▸ **Aim of the task**:
Look through the listing and report every line that has "agent" in it.

......

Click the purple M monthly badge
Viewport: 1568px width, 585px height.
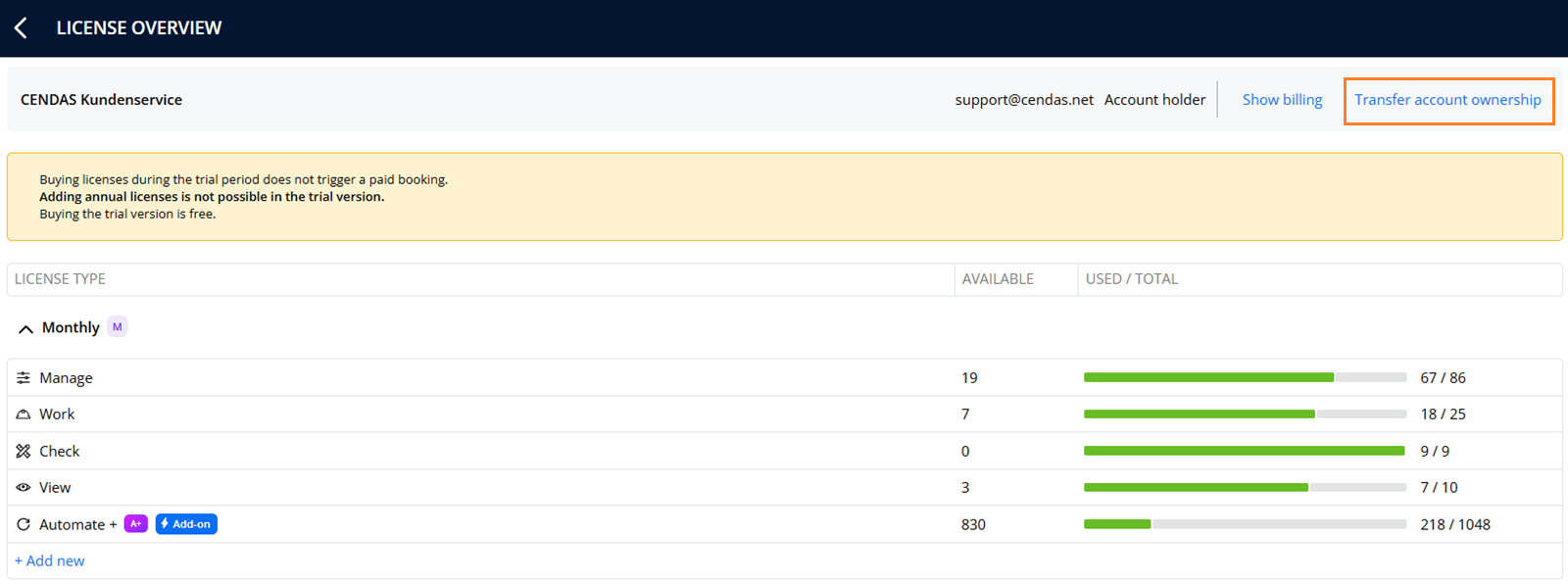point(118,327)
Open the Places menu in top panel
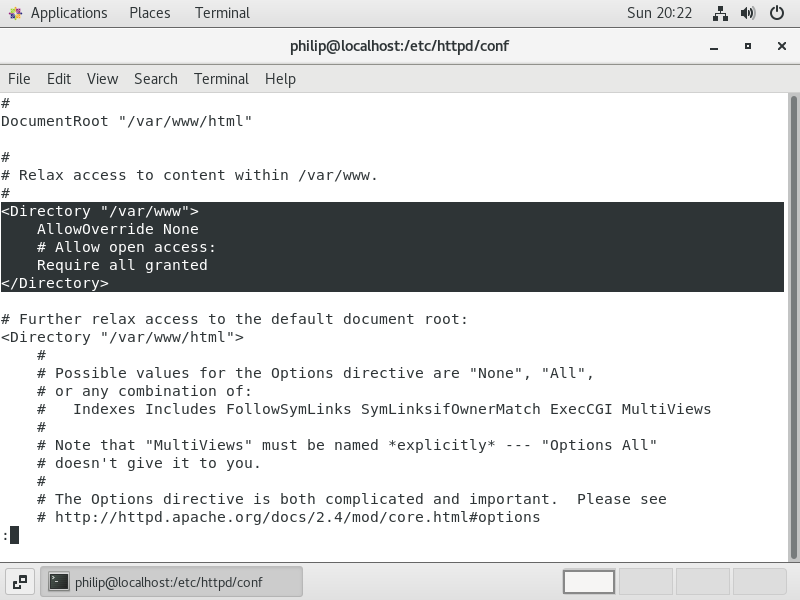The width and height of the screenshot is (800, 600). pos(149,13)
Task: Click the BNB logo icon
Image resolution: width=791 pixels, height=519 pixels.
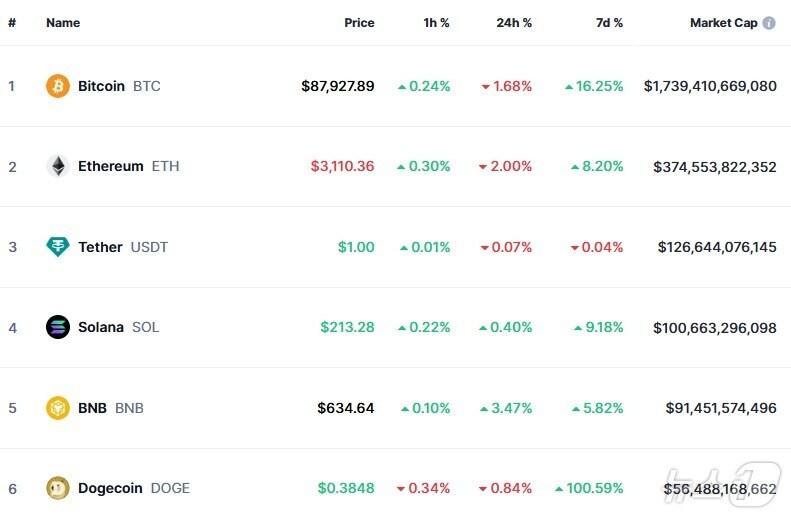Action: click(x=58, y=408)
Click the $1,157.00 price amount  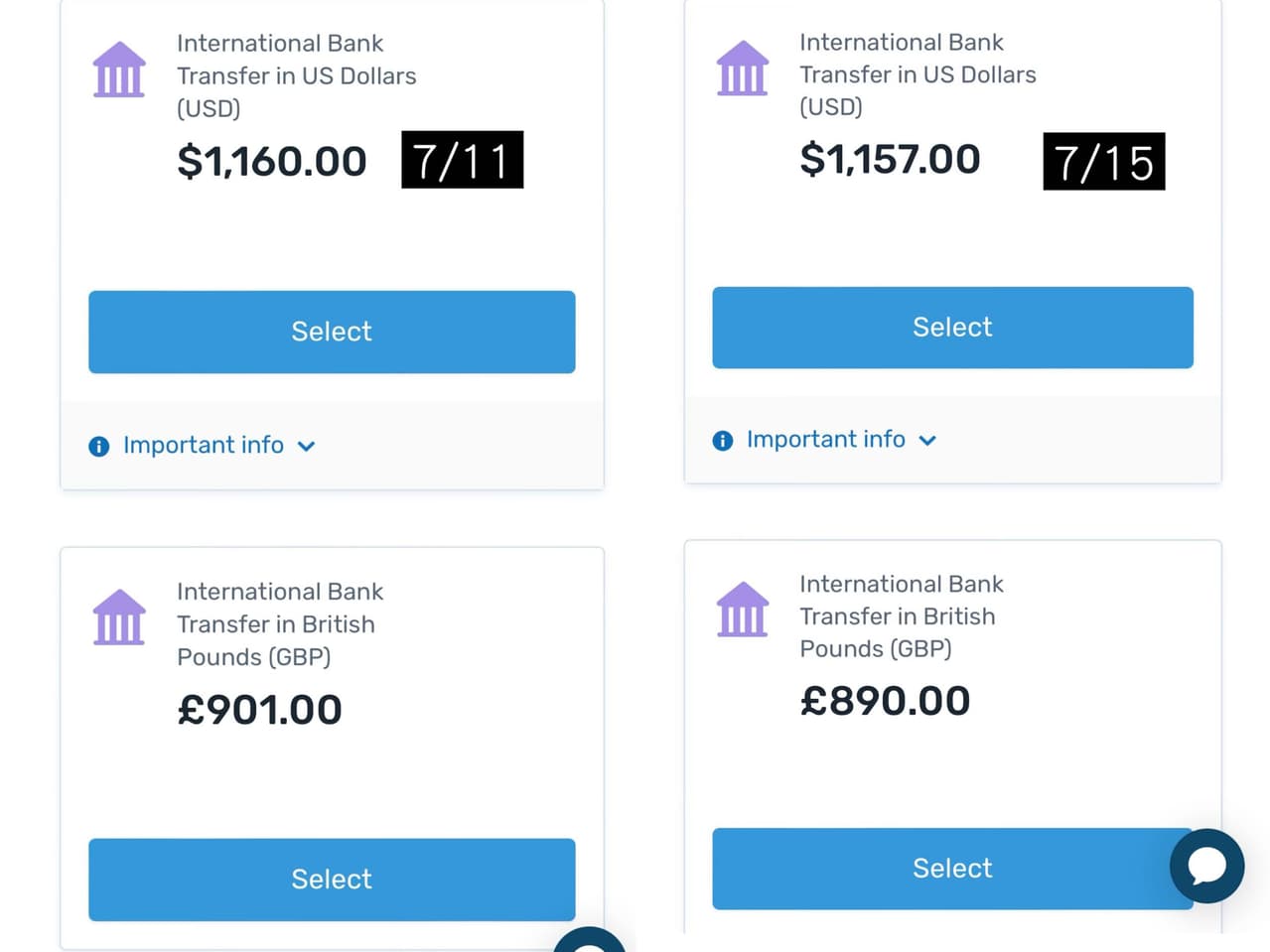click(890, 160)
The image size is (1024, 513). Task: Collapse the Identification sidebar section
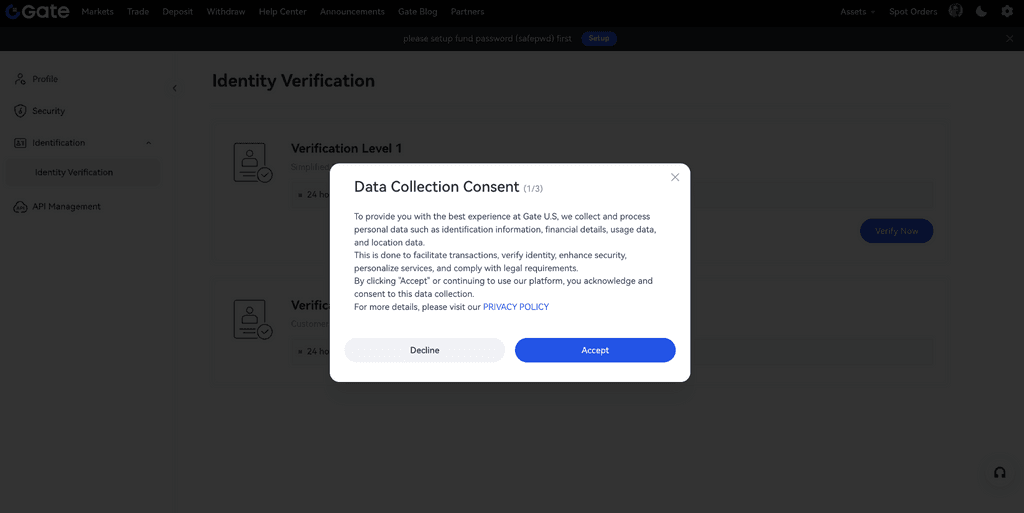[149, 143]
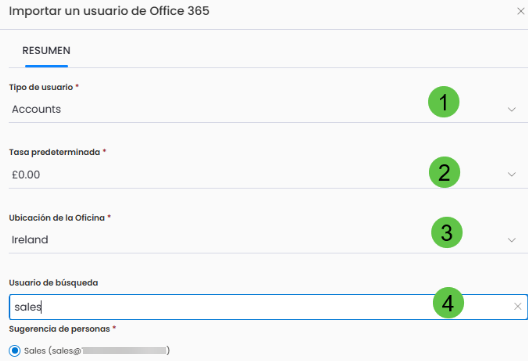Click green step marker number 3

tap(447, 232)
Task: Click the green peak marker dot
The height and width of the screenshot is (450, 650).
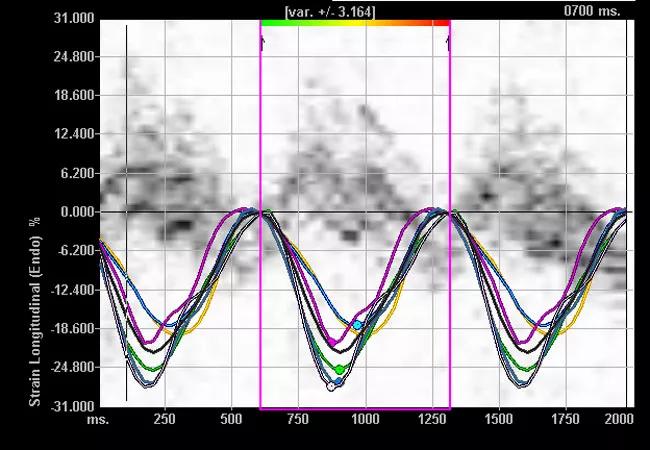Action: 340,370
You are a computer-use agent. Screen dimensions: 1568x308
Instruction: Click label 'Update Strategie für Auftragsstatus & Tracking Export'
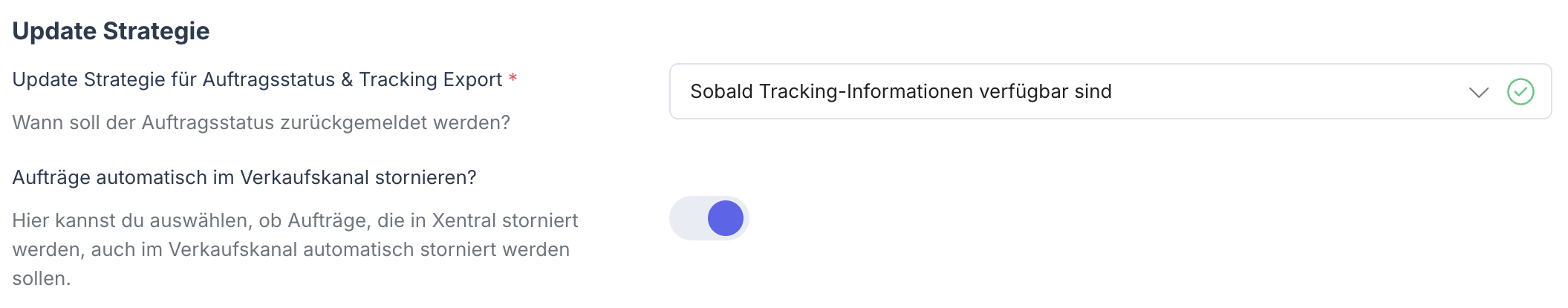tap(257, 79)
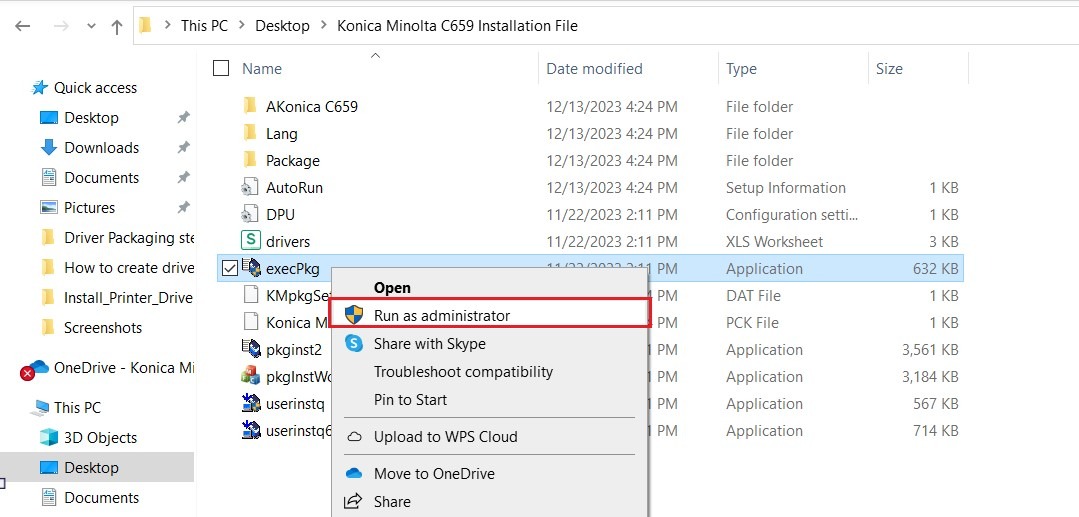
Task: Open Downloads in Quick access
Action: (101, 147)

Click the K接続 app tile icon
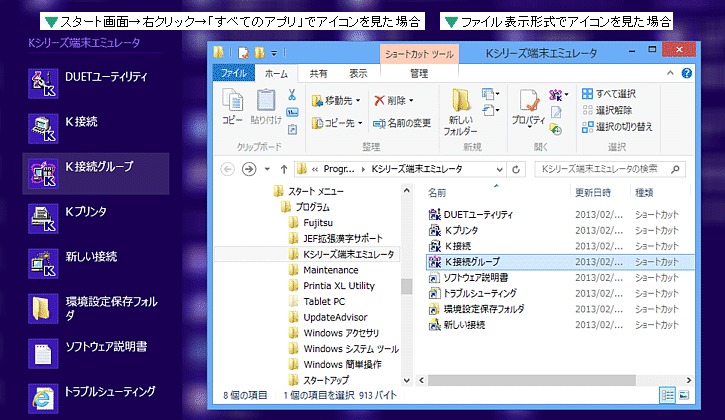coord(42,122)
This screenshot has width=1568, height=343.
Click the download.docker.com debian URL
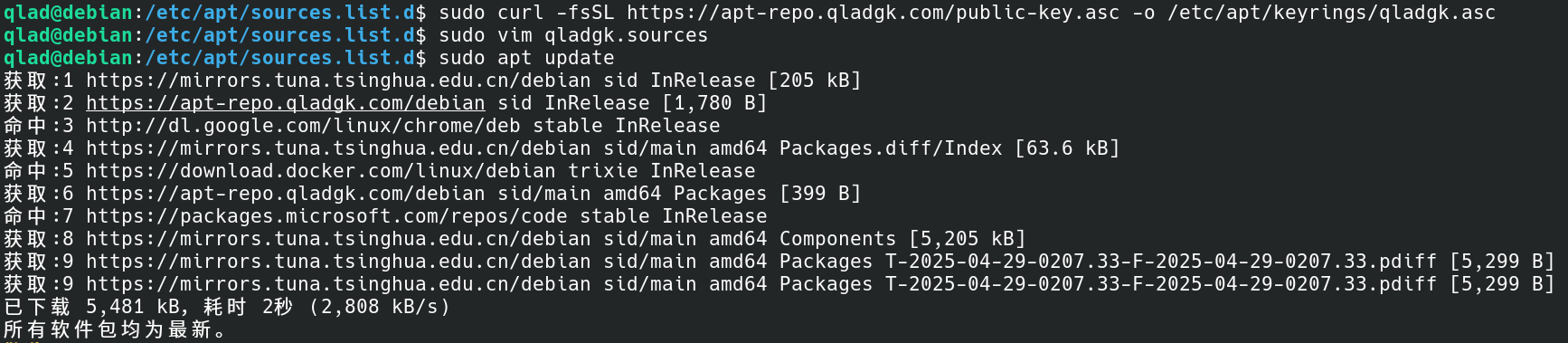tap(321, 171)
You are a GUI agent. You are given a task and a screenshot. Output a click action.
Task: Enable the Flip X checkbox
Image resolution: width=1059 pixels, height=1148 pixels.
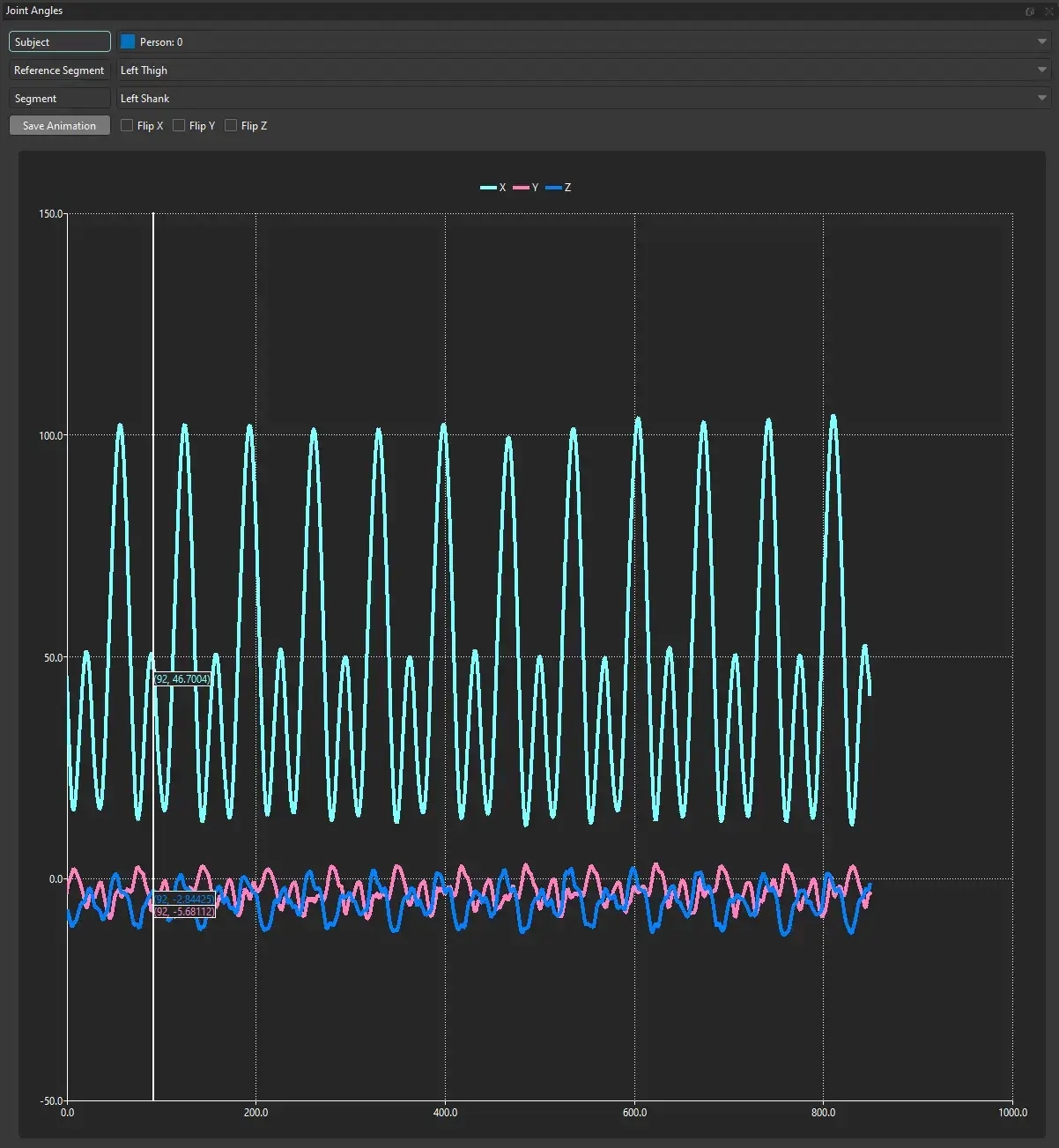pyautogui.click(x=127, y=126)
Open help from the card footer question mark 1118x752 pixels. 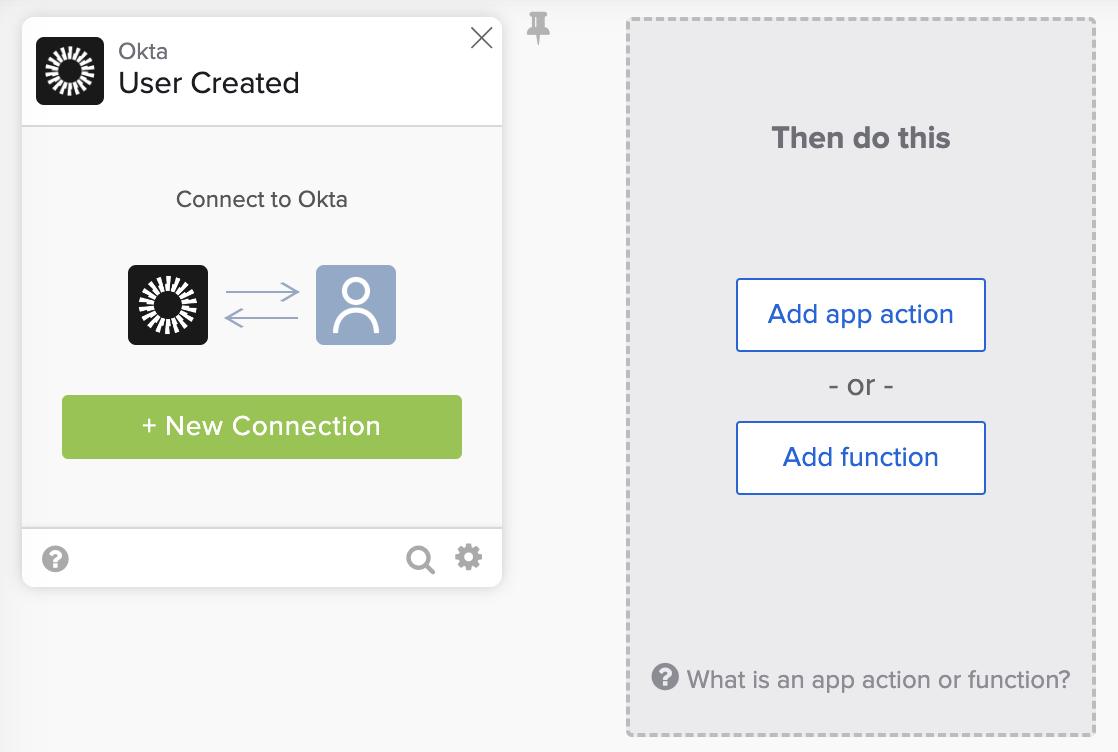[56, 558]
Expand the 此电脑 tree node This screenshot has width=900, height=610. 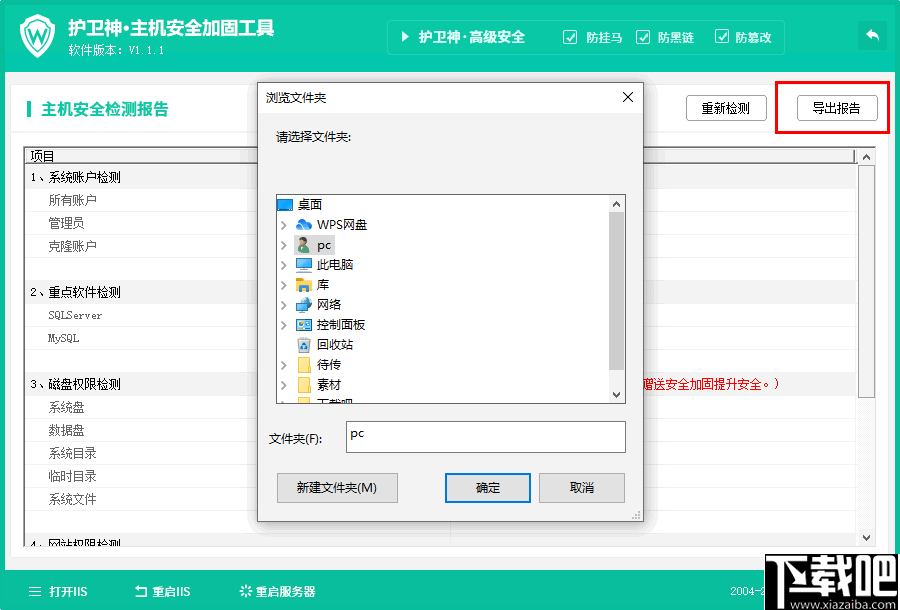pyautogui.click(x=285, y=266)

......

▸ **Result of this exercise**:
You are a computer-use agent. Screen dimensions: 1568x308
You are a GUI agent. You are given a task and a screenshot. Output a click action.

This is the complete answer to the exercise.